Afternoon delights with a British flair

Sweets and savories are just the thing with a steeping brew of Darjeeling

Email|Print| Text size + By Kathy Shorr
Globe Correspondent / January 15, 2006

Tea seems to be the new coffee. You can get black, green, white, and the new craze, red tea, or rooibos, made from a South African plant. Restaurants cart a basket of flavored tea bags to your table. Coffeehouses have added tea to their blackboard lists; right up there with cappuccinos and lattes are Formosa oolong and genmaicha (a mix of green tea and toasted brown rice).

But all of this, in my estimation, has little to do with having tea. ''Having tea" requires an entire tray of implements, even if you are drinking alone: china teapot, cup and saucer, creamer and sugar, strainer to catch the loose tea as you pour, and strainer holder. ''Having tea" also requires some accompaniment -- shortbread, say, or a little late lunch. Scones are ideal, but only if they are made in the proper British way to taste like a dense-yet-light biscuit. None of those heavy buttery things that lie in your stomach for hours afterward. And ''having tea" demands that you stay till you have drunk your fill. Absolutely no to-go cups.
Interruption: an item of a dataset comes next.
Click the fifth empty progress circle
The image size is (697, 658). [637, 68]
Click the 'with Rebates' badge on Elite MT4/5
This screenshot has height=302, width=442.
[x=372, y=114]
New England is not up to British standards when it comes to tearooms, but you can find many of them through listings like My principle is that anyplace that makes a prominent spot for tea is a place worth checking out. I recently revisited an old favorite here on the Cape, and tried out a couple of new places farther afield.

The Dunbar Tea Shop

The original owners of this 16-year-old tearoom in the center of town were British, and, with its wood paneling, fireplace, and Blue Willow English china, the small dining room feels like a satisfying blend of tearoom and pub. Each person's choice of tea arrives at the table in a large teapot, wrapped in a tea cozy to keep it warm, and accompanied by a strainer and holder.

There's nothing terribly fancy about the 15 or so choices, a mix of black teas like Ceylon, Darjeeling, and Assam, flavored blacks, and greens, with a few decaffeinated and herbal teas thrown in for good measure. My favorite is the ''courtship tea," black tea laced with a little ginger.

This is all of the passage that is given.